CO2 en classe : pourquoi 1000 ppm est un seuil critique
Les études récentes le confirment : au-delà de 1000 ppm de CO2, la concentration et les performances cognitives chutent. Décryptage d'un seuil aux conséquences directes sur l'apprentissage.
Un seuil scientifiquement établi
Le Conseil supérieur de la santé publique recommande depuis 2017 de maintenir le CO2 sous 1000 ppm dans les salles de classe. Au-delà de ce seuil, plusieurs études épidémiologiques internationales ont mesuré une baisse mesurable de la vigilance, de la mémoire de travail et de la résolution de problèmes chez les élèves.

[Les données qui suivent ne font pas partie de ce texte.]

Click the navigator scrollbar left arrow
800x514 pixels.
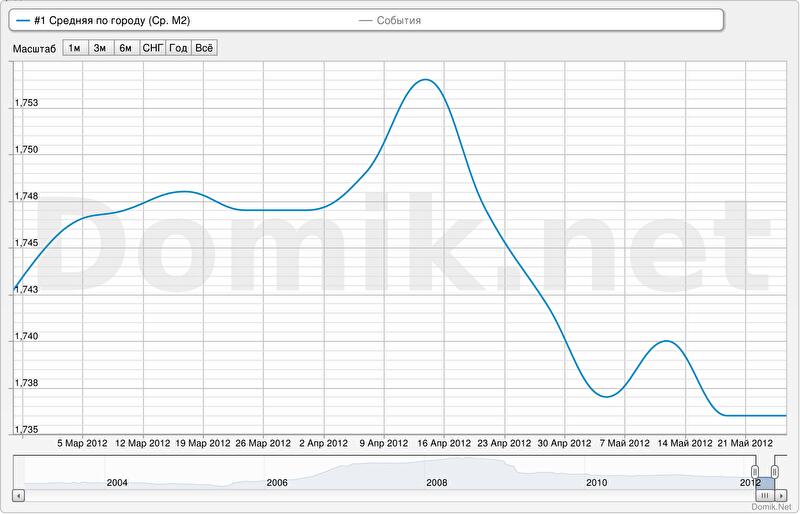(x=17, y=495)
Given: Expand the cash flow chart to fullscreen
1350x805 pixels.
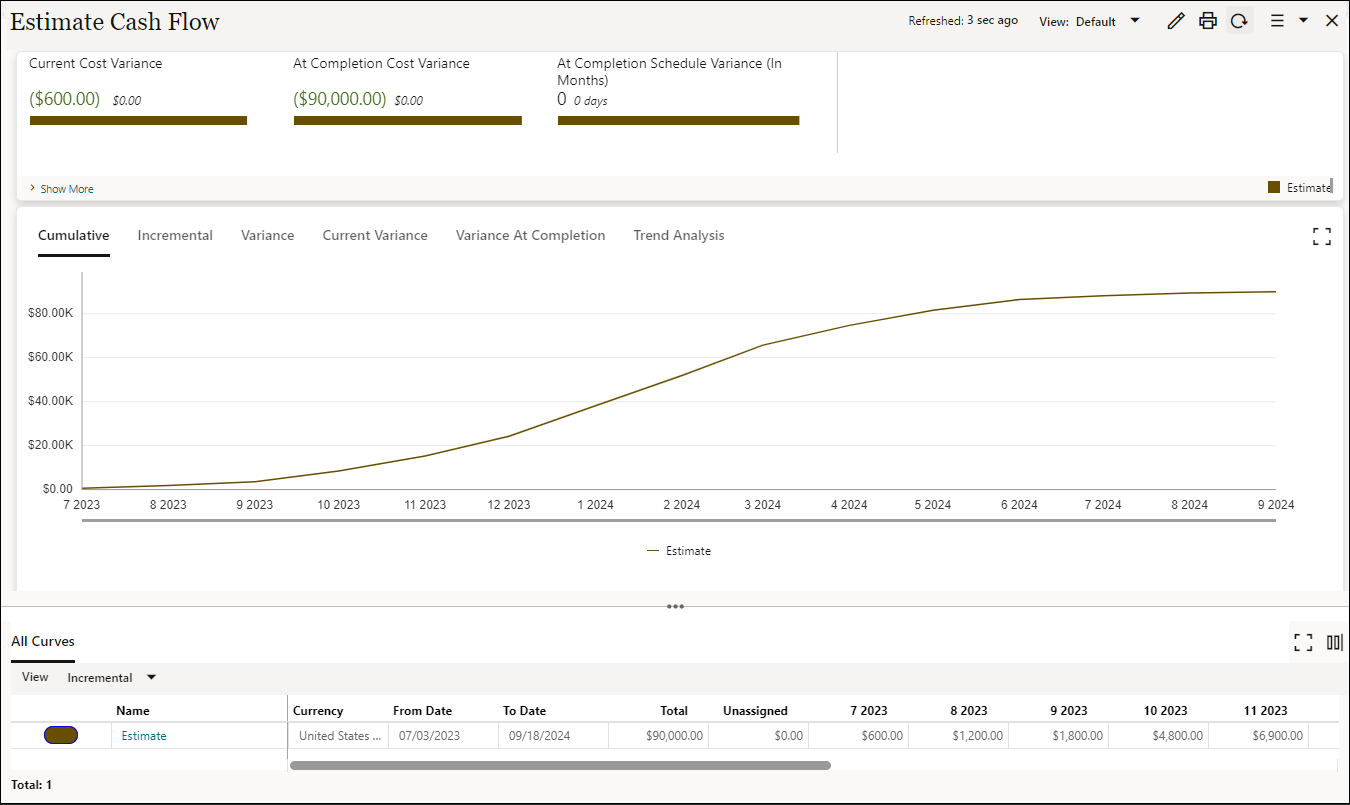Looking at the screenshot, I should click(x=1321, y=235).
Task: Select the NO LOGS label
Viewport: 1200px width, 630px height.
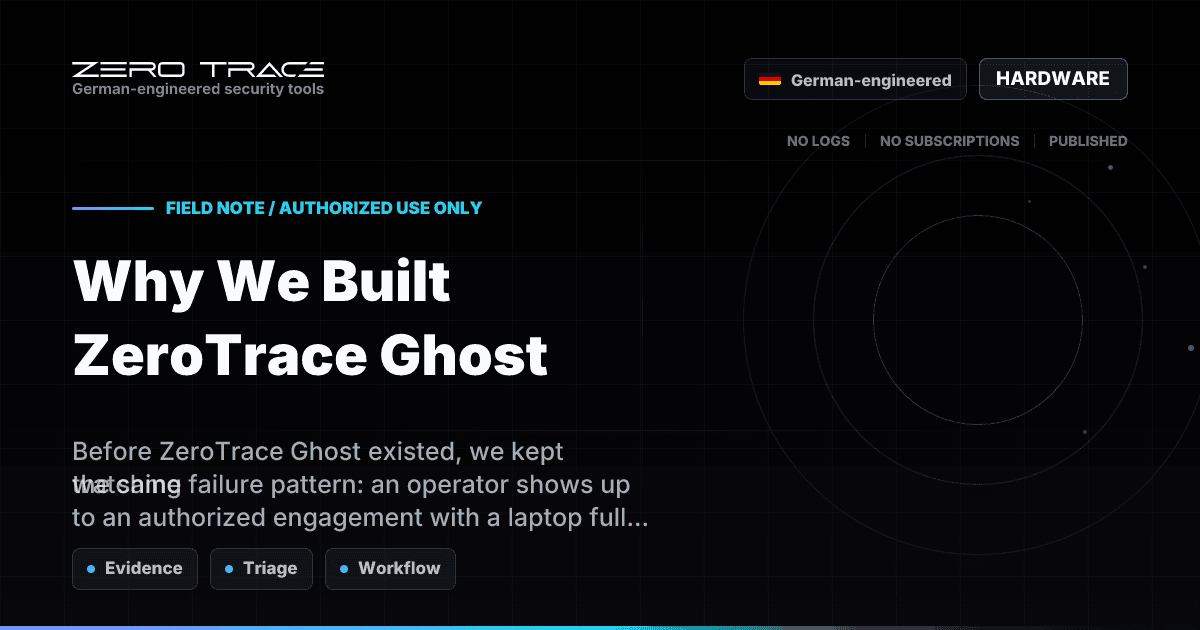Action: 818,141
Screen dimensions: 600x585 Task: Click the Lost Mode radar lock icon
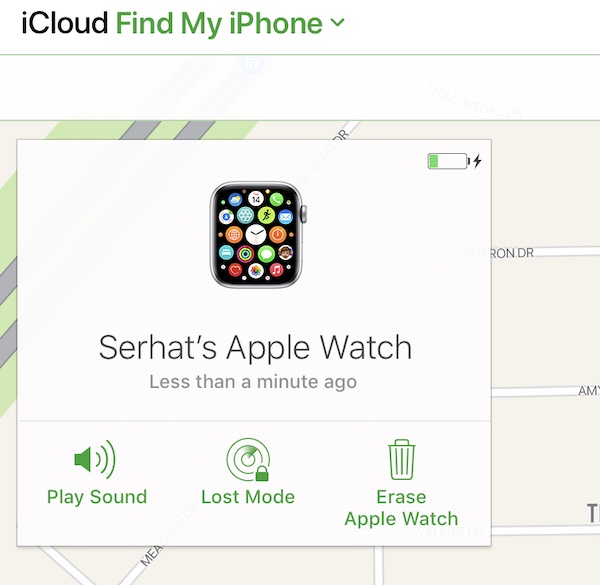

Pourquoi le CO2 est un excellent traceur
Le CO2 ne pose pas en soi un problème sanitaire à ces concentrations — c'est le messager. Il révèle l'absence de renouvellement d'air, donc l'accumulation potentielle d'autres polluants : COV, virus, particules.
Comment l'analyser
Chez LAMAT Consulting, nous analysons les profils horaires : nous identifions les pics, leur corrélation avec l'occupation, la météo, le calendrier scolaire. Nous proposons ensuite des protocoles d'aération adaptés à chaque salle.
L'enjeu : passer de la mesure à l'action
La donnée seule ne change rien. Notre rôle est de la rendre actionnable : alertes ciblées, formations, retours réguliers aux équipes.